---- Datos de trabajo

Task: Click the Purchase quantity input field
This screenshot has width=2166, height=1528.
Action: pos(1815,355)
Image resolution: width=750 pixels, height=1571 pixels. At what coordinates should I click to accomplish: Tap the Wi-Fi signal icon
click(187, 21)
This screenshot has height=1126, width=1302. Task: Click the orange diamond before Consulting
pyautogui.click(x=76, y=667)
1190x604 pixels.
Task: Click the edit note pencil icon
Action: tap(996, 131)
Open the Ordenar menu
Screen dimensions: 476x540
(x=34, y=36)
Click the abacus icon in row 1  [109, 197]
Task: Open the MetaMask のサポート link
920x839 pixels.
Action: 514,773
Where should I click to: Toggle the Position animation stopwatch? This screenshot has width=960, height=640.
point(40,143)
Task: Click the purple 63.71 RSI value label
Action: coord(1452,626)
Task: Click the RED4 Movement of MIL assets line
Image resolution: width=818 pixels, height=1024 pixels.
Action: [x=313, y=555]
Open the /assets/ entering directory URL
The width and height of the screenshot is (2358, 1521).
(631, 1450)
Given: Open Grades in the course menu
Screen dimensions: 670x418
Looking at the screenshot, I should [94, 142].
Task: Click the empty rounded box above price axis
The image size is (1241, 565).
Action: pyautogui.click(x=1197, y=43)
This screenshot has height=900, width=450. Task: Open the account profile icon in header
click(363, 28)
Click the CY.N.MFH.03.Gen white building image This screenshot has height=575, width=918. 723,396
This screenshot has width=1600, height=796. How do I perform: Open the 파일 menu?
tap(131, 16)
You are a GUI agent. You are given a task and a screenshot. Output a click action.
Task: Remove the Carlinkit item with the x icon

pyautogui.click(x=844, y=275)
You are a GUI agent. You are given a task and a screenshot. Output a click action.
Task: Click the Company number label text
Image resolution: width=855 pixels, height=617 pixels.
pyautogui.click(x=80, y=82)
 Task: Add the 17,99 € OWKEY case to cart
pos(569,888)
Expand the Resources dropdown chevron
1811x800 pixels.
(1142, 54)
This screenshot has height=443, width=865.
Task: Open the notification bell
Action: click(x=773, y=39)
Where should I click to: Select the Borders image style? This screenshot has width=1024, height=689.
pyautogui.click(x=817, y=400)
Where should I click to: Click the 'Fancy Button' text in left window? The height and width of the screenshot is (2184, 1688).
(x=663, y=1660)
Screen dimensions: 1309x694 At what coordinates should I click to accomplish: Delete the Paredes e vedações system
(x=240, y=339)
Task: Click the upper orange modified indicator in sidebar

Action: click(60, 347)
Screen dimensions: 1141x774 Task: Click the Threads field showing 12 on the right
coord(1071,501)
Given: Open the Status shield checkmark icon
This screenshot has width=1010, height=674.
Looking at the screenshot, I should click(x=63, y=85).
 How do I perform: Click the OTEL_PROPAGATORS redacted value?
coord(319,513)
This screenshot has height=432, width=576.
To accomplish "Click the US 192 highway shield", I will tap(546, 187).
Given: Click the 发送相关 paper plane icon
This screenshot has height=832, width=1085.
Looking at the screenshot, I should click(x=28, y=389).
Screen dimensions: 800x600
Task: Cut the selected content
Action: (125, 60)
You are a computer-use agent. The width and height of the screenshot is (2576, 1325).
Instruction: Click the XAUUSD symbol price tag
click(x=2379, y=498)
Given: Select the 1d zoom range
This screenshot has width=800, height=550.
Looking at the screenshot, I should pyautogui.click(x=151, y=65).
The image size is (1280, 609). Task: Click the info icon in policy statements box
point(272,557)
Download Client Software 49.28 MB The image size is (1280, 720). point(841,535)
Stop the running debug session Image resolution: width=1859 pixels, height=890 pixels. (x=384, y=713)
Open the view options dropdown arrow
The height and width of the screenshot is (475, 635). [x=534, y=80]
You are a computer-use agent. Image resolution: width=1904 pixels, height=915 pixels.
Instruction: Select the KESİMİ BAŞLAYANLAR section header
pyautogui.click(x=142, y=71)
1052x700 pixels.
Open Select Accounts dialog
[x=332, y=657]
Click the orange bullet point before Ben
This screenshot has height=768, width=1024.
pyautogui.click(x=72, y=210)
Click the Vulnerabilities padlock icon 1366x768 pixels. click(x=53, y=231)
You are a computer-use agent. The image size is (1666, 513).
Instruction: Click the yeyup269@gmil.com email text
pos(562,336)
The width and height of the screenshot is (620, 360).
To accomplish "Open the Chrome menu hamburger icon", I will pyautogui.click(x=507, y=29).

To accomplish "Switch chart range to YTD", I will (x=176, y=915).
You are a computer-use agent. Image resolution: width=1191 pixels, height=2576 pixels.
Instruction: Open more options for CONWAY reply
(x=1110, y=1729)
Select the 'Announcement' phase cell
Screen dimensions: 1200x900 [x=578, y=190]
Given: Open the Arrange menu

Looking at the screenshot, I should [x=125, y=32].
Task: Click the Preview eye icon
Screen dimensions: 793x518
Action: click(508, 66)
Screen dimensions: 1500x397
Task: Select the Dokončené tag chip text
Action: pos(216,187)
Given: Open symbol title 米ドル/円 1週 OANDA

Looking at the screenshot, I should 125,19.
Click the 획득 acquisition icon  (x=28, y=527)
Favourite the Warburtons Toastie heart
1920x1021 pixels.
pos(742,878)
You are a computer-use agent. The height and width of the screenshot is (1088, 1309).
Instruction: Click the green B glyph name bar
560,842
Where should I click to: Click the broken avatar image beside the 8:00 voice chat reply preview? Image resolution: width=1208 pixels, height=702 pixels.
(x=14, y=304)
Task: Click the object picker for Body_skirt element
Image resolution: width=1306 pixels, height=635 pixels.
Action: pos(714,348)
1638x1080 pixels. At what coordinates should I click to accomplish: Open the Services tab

--------

### Qué se pide
Copie íntegramente los datos anteriores, línea por línea y sin modificar nada.

### Solución del ejercicio
Task: Click the Purchase quantity input field
This screenshot has width=2166, height=1528.
Action: pos(1815,355)
Image resolution: width=750 pixels, height=1571 pixels. At what coordinates should I click to accomplish: Tap the Wi-Fi signal icon
click(187, 21)
This screenshot has height=1126, width=1302. Task: Click the orange diamond before Consulting
pyautogui.click(x=76, y=667)
1190x604 pixels.
Task: Click the edit note pencil icon
Action: tap(996, 131)
Open the Ordenar menu
Screen dimensions: 476x540
(x=34, y=36)
Click the abacus icon in row 1  [109, 197]
Task: Open the MetaMask のサポート link
920x839 pixels.
Action: 514,773
Where should I click to: Toggle the Position animation stopwatch? This screenshot has width=960, height=640.
point(40,143)
Task: Click the purple 63.71 RSI value label
Action: coord(1452,626)
Task: Click the RED4 Movement of MIL assets line
Image resolution: width=818 pixels, height=1024 pixels.
Action: [x=313, y=555]
Open the /assets/ entering directory URL
The width and height of the screenshot is (2358, 1521).
(631, 1450)
Given: Open Grades in the course menu
Screen dimensions: 670x418
Looking at the screenshot, I should [94, 142].
Task: Click the empty rounded box above price axis
The image size is (1241, 565).
Action: pyautogui.click(x=1197, y=43)
This screenshot has height=900, width=450. Task: Open the account profile icon in header
click(363, 28)
Click the CY.N.MFH.03.Gen white building image This screenshot has height=575, width=918. 723,396
This screenshot has width=1600, height=796. How do I perform: Open the 파일 menu?
tap(131, 16)
You are a GUI agent. You are given a task and a screenshot. Output a click action.
Task: Remove the Carlinkit item with the x icon

pyautogui.click(x=844, y=275)
You are a GUI agent. You are given a task and a screenshot. Output a click action.
Task: Click the Company number label text
Image resolution: width=855 pixels, height=617 pixels.
pyautogui.click(x=80, y=82)
 Task: Add the 17,99 € OWKEY case to cart
pos(569,888)
Expand the Resources dropdown chevron
1811x800 pixels.
(1142, 54)
This screenshot has height=443, width=865.
Task: Open the notification bell
Action: click(x=773, y=39)
Where should I click to: Select the Borders image style? This screenshot has width=1024, height=689.
pyautogui.click(x=817, y=400)
Where should I click to: Click the 'Fancy Button' text in left window? The height and width of the screenshot is (2184, 1688).
(x=663, y=1660)
Screen dimensions: 1309x694 At what coordinates should I click to accomplish: Delete the Paredes e vedações system
(x=240, y=339)
Task: Click the upper orange modified indicator in sidebar

Action: click(60, 347)
Screen dimensions: 1141x774 Task: Click the Threads field showing 12 on the right
coord(1071,501)
Given: Open the Status shield checkmark icon
This screenshot has width=1010, height=674.
Looking at the screenshot, I should click(x=63, y=85).
 How do I perform: Click the OTEL_PROPAGATORS redacted value?
coord(319,513)
This screenshot has height=432, width=576.
To accomplish "Click the US 192 highway shield", I will tap(546, 187).
Given: Click the 发送相关 paper plane icon
This screenshot has height=832, width=1085.
Looking at the screenshot, I should click(x=28, y=389).
Screen dimensions: 800x600
Task: Cut the selected content
Action: (125, 60)
You are a computer-use agent. The width and height of the screenshot is (2576, 1325).
Instruction: Click the XAUUSD symbol price tag
click(x=2379, y=498)
Given: Select the 1d zoom range
This screenshot has width=800, height=550.
Looking at the screenshot, I should pyautogui.click(x=151, y=65).
The image size is (1280, 609). Task: Click the info icon in policy statements box
point(272,557)
Download Client Software 49.28 MB The image size is (1280, 720). point(841,535)
Stop the running debug session Image resolution: width=1859 pixels, height=890 pixels. (x=384, y=713)
Open the view options dropdown arrow
The height and width of the screenshot is (475, 635). [x=534, y=80]
You are a computer-use agent. Image resolution: width=1904 pixels, height=915 pixels.
Instruction: Select the KESİMİ BAŞLAYANLAR section header
pyautogui.click(x=142, y=71)
1052x700 pixels.
Open Select Accounts dialog
[x=332, y=657]
Click the orange bullet point before Ben
This screenshot has height=768, width=1024.
pyautogui.click(x=72, y=210)
Click the Vulnerabilities padlock icon 1366x768 pixels. click(x=53, y=231)
You are a computer-use agent. The image size is (1666, 513).
Instruction: Click the yeyup269@gmil.com email text
pos(562,336)
The width and height of the screenshot is (620, 360).
To accomplish "Open the Chrome menu hamburger icon", I will pyautogui.click(x=507, y=29).

To accomplish "Switch chart range to YTD", I will (x=176, y=915).
You are a computer-use agent. Image resolution: width=1191 pixels, height=2576 pixels.
Instruction: Open more options for CONWAY reply
(x=1110, y=1729)
Select the 'Announcement' phase cell
Screen dimensions: 1200x900 [x=578, y=190]
Given: Open the Arrange menu

Looking at the screenshot, I should [x=125, y=32].
Task: Click the Preview eye icon
Screen dimensions: 793x518
Action: click(508, 66)
Screen dimensions: 1500x397
Task: Select the Dokončené tag chip text
Action: pos(216,187)
Given: Open symbol title 米ドル/円 1週 OANDA

Looking at the screenshot, I should 125,19.
Click the 획득 acquisition icon  (x=28, y=527)
Favourite the Warburtons Toastie heart
1920x1021 pixels.
pos(742,878)
You are a computer-use agent. The height and width of the screenshot is (1088, 1309).
Instruction: Click the green B glyph name bar
560,842
Where should I click to: Click the broken avatar image beside the 8:00 voice chat reply preview? Image resolution: width=1208 pixels, height=702 pixels.
(x=14, y=304)
Task: Click the object picker for Body_skirt element
Image resolution: width=1306 pixels, height=635 pixels.
Action: pos(714,348)
1638x1080 pixels. At what coordinates should I click to accomplish: Open the Services tab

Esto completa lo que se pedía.